Fees must be
equitable and justified. In the absence of a legal or lawful criteria, fees
are based on the following parameters:
1° - the reputation and seniority of the Law firm,
2° - nature and complexity in law and of the business,
3° - the time devoted to the study and the preparation of the case,
4° - qualitative importance of the assignment and research task,
5° - the economic and social situation, as well as the resources of the
Clients,
6° - Expenses within the framework of the management of the Law firm,
7° - The result obtained or service rendered.
Fees are frequently agreed upon with
the Client before the realisation of the services. Practice
requires that an instalment of fees be deposited before the first steps or
investigations.
Considering the need to take into account the seven criteria listed above,
the existence of an indicative fee scale is impossible. In fact, such a scale
is prohibited by the rules governing competition. In the same way, the pact
of "quota litis", by which the Lawyer and the Client agree that the Lawyer
will be remunerated exclusively according to the result, is prohibited.

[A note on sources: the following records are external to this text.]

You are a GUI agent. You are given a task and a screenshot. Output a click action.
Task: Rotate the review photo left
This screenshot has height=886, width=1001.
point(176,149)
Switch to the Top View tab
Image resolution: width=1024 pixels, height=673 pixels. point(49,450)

The law however allows "a convention which, in addition to the remuneration
of the services rendered, envisages the fixing of a complementary fee
according to the results obtained or service rendered ". Invoicing fees on
result have become common practice in business law and labour law.

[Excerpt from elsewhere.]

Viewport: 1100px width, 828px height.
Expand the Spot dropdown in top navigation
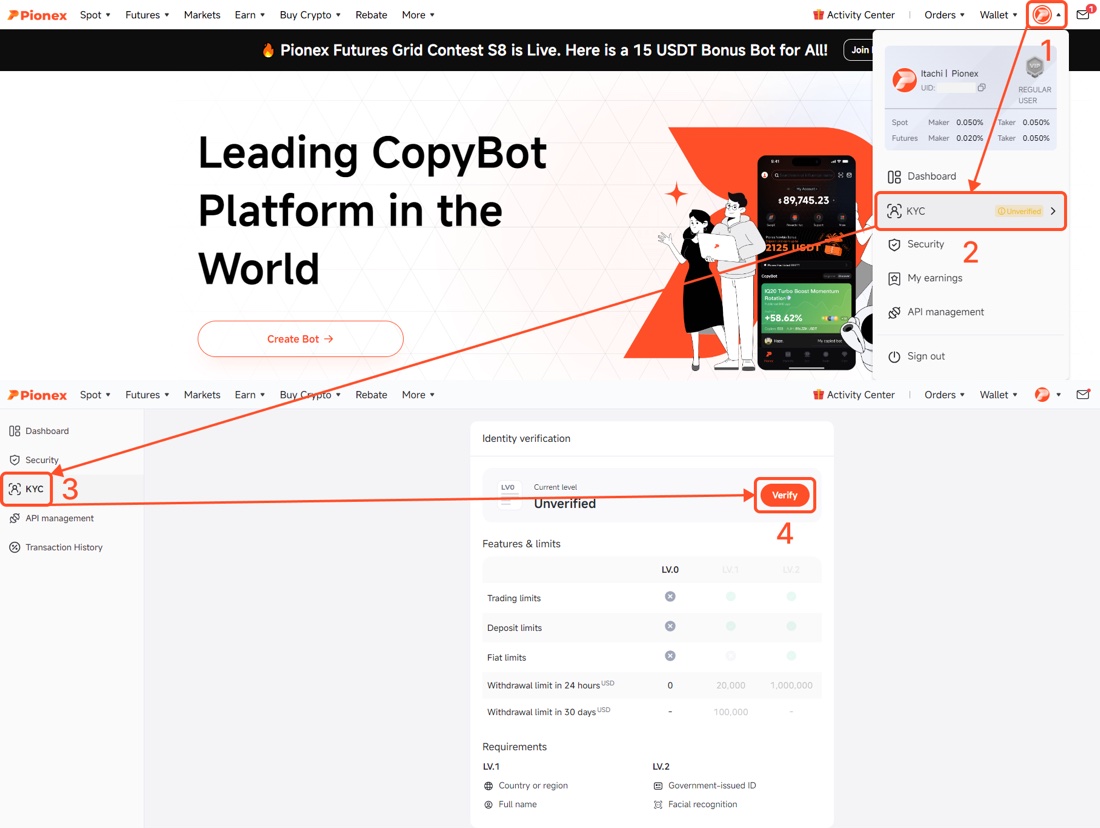pyautogui.click(x=95, y=15)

Concerning advisory services, drafting of acts and in a more general sense,
all other non-litigious activities of a Lawyer, it is generally considered
that the fees are fixed upon specific criterion which are the same as those
which are used legal counsel services.
Nevertheless, practice reveals that legal activities are remunerated in two
manners, either according to the time spent on matters studied and the acts
drafted, or by the consultant, or according to a fixed price corresponding
to the type of services and the importance of the interests involved (for
example, in a case of transfer of goodwill).